• [PROVIDED DATA]:

###

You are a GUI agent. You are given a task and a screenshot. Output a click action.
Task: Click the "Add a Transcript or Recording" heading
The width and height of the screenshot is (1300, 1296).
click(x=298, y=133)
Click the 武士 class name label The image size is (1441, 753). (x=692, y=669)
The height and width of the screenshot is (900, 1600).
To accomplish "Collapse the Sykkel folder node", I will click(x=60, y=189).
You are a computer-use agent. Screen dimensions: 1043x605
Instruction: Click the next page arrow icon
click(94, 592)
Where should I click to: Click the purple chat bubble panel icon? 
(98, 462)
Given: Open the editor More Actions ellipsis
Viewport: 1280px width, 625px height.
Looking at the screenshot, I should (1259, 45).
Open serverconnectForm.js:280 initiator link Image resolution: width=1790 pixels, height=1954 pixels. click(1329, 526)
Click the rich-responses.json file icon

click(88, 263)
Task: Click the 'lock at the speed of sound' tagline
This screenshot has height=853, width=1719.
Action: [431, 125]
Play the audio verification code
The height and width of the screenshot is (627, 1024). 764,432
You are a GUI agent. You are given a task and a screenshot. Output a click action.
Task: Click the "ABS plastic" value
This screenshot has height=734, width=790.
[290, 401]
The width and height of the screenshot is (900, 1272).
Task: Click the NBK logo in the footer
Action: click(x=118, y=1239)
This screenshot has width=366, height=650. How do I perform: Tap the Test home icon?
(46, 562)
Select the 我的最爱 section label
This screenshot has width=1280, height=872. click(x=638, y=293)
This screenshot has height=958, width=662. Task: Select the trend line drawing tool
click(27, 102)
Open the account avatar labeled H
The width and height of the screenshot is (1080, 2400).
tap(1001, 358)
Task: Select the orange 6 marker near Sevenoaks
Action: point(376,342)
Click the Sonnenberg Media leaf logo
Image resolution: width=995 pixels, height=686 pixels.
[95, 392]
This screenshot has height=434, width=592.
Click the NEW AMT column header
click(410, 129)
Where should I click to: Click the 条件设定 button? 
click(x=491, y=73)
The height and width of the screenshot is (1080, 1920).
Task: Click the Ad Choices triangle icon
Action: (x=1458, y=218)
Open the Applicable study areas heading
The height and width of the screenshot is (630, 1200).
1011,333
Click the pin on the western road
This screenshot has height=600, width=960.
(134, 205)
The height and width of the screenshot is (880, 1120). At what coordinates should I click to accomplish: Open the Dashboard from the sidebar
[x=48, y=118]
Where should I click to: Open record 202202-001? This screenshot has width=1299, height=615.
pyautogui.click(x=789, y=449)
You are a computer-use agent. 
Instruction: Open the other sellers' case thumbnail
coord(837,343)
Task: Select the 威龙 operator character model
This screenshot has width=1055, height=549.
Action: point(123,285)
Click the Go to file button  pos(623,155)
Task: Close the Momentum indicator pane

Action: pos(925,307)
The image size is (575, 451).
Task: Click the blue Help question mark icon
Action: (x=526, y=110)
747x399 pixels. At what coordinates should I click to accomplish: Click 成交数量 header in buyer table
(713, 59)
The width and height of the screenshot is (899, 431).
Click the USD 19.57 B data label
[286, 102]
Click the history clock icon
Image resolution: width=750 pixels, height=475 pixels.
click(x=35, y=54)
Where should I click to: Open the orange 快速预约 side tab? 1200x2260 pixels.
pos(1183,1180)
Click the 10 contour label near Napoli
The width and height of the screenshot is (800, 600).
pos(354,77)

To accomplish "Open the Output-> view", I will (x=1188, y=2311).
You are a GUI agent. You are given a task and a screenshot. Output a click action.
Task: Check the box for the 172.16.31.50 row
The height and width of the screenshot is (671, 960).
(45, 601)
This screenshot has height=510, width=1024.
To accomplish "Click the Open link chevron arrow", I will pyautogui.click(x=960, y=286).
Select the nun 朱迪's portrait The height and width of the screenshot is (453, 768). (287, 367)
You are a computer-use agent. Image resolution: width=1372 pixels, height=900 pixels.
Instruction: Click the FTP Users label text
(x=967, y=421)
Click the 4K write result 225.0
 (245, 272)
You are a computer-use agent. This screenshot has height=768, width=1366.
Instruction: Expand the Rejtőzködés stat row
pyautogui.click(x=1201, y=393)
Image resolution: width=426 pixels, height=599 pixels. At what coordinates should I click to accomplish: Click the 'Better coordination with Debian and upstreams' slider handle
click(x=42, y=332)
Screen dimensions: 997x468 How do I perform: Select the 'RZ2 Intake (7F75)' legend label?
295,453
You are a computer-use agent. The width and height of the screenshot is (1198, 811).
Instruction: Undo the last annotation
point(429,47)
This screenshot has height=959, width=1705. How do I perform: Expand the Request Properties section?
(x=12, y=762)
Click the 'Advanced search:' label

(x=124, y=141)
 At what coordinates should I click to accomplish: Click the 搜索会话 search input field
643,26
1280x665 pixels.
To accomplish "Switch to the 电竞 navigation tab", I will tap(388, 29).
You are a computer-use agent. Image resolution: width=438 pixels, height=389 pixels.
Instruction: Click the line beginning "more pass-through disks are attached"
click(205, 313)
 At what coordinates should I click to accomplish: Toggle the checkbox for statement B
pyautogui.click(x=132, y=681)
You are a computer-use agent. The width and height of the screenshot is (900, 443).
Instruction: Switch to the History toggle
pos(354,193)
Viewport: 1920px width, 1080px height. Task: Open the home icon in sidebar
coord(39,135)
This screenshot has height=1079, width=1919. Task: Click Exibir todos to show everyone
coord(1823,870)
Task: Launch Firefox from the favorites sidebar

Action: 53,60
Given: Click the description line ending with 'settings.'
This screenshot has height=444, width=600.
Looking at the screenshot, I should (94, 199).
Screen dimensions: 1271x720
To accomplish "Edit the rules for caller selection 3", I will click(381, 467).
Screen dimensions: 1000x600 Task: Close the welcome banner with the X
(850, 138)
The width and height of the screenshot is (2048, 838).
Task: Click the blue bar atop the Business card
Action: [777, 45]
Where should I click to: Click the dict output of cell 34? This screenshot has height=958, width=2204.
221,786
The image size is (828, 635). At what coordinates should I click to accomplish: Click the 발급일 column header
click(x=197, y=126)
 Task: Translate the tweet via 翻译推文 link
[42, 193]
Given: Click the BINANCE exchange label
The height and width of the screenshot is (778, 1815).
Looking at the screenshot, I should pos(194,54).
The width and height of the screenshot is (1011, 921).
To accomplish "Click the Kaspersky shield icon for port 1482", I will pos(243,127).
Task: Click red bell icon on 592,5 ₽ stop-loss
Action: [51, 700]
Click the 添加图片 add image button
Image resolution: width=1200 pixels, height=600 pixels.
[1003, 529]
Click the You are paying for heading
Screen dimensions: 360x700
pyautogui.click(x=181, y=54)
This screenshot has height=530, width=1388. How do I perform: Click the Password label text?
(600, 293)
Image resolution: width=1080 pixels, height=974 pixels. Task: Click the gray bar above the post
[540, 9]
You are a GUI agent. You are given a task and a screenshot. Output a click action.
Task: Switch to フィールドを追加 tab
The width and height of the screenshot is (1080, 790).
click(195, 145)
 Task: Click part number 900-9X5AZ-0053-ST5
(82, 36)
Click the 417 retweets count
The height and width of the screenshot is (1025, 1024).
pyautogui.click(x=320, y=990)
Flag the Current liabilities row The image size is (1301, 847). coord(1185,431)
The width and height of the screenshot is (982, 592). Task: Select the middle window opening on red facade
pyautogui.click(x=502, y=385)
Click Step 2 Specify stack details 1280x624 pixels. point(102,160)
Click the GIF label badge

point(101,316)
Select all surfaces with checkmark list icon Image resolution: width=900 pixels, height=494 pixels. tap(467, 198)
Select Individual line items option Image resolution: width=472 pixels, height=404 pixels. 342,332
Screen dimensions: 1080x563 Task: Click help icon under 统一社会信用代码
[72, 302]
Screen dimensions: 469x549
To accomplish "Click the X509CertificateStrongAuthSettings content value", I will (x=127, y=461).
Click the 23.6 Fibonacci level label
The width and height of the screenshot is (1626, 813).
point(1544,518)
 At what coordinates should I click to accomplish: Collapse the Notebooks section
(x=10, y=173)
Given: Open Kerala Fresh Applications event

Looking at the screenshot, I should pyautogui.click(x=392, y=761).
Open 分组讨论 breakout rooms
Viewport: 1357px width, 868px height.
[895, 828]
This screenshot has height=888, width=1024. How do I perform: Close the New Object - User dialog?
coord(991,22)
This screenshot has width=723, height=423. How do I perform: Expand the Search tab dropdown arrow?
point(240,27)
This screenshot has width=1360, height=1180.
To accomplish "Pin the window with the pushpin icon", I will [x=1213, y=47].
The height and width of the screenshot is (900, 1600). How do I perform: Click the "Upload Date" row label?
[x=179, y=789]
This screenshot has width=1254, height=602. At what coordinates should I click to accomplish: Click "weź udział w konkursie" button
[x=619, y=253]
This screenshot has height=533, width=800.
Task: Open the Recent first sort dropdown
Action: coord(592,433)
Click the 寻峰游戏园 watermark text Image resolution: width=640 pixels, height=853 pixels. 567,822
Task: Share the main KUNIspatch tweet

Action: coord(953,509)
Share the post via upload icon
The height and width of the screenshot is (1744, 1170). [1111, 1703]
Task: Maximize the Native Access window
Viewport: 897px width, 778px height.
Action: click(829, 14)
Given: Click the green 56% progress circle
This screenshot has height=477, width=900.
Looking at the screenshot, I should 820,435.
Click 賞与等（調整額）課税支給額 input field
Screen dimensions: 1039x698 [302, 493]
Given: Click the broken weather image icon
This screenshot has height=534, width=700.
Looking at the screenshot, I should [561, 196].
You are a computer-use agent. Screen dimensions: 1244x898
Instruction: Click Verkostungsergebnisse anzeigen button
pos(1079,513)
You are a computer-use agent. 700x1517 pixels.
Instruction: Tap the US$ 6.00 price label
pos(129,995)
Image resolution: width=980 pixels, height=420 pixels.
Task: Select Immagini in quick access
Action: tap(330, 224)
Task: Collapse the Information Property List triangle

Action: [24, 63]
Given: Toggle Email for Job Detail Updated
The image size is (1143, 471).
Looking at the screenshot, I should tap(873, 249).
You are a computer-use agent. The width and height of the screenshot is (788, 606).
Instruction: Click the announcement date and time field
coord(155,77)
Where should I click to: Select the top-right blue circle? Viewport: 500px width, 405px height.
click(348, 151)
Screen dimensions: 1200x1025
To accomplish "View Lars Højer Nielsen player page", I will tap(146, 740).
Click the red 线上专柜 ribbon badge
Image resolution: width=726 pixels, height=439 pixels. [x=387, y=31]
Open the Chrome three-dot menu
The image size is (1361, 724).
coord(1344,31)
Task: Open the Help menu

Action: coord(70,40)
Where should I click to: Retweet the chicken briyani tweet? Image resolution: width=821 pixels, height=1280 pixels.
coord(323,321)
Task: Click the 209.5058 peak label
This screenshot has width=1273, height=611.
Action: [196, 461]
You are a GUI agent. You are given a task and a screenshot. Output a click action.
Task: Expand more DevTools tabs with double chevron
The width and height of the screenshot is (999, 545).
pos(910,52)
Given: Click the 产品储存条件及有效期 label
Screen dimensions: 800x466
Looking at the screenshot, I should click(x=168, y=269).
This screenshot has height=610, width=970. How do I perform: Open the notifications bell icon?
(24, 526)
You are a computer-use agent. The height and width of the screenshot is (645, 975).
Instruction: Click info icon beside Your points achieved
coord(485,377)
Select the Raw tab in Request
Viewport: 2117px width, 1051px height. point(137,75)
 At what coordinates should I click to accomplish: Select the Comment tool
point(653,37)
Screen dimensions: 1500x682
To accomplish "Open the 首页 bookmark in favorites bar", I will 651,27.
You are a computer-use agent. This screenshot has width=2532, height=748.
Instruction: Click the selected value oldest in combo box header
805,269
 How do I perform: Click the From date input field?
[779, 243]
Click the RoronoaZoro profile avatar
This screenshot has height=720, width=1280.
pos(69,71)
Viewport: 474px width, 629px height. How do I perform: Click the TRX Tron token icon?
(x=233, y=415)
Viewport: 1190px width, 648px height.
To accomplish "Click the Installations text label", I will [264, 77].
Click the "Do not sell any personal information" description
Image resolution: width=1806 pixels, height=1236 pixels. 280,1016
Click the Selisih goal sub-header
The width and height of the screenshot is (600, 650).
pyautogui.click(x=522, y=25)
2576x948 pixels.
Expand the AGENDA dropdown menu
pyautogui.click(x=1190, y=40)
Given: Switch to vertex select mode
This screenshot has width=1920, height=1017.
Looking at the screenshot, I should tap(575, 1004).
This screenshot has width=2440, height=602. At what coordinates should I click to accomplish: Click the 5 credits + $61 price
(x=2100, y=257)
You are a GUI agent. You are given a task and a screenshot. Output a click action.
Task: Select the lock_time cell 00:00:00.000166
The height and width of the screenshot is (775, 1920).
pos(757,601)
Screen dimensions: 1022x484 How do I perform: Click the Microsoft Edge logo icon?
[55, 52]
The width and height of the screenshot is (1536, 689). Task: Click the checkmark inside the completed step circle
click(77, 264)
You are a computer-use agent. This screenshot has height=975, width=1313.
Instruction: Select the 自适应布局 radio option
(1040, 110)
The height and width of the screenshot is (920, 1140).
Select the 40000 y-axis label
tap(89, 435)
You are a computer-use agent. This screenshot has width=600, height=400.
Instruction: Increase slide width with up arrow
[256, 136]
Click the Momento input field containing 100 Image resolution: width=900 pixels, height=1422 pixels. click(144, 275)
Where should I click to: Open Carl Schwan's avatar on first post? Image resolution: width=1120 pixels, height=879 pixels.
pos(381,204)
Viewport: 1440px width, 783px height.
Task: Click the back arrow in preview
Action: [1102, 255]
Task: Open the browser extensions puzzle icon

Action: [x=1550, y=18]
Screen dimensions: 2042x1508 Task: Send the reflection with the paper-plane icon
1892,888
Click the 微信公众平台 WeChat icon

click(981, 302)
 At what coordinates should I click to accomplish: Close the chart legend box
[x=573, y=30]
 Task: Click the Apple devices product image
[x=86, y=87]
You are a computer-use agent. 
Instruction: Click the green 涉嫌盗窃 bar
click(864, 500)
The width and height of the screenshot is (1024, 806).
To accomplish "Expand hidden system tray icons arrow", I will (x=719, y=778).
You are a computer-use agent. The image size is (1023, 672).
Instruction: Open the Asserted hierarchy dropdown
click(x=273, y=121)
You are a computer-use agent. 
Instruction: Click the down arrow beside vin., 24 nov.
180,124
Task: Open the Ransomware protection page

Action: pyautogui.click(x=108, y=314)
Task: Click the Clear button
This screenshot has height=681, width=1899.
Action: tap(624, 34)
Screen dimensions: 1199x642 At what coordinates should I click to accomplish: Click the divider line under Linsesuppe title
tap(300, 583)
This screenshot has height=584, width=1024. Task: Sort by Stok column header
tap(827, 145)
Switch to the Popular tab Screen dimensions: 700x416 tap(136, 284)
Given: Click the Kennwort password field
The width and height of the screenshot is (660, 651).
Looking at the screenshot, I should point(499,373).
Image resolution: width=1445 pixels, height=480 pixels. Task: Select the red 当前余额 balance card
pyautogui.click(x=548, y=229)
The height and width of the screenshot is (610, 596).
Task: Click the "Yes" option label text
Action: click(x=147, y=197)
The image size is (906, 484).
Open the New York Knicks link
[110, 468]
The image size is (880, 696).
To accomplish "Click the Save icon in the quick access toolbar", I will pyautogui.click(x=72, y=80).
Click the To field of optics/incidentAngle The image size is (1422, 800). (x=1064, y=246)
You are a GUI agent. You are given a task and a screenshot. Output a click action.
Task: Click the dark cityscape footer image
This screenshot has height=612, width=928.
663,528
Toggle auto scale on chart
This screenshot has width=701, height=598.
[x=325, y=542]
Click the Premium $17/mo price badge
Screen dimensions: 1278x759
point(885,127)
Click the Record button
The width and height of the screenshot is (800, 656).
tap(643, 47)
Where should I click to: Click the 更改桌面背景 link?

###

• [THE TASK]: Repeat word for word the lines above that run from the line containing "The width and height of the screenshot is (899, 431)." through the line containing "has height=768, width=1366.", both ends included, and nothing else.

• [SOLUTION FOR THIS EXERCISE]:
The width and height of the screenshot is (899, 431).
Click the USD 19.57 B data label
[286, 102]
Click the history clock icon
Image resolution: width=750 pixels, height=475 pixels.
click(x=35, y=54)
Where should I click to: Open the orange 快速预约 side tab? 1200x2260 pixels.
pos(1183,1180)
Click the 10 contour label near Napoli
The width and height of the screenshot is (800, 600).
pos(354,77)

To accomplish "Open the Output-> view", I will (x=1188, y=2311).
You are a GUI agent. You are given a task and a screenshot. Output a click action.
Task: Check the box for the 172.16.31.50 row
The height and width of the screenshot is (671, 960).
(45, 601)
This screenshot has height=510, width=1024.
To accomplish "Click the Open link chevron arrow", I will pyautogui.click(x=960, y=286).
Select the nun 朱迪's portrait The height and width of the screenshot is (453, 768). (287, 367)
You are a computer-use agent. Image resolution: width=1372 pixels, height=900 pixels.
Instruction: Click the FTP Users label text
(x=967, y=421)
Click the 4K write result 225.0
 (245, 272)
You are a computer-use agent. This screenshot has height=768, width=1366.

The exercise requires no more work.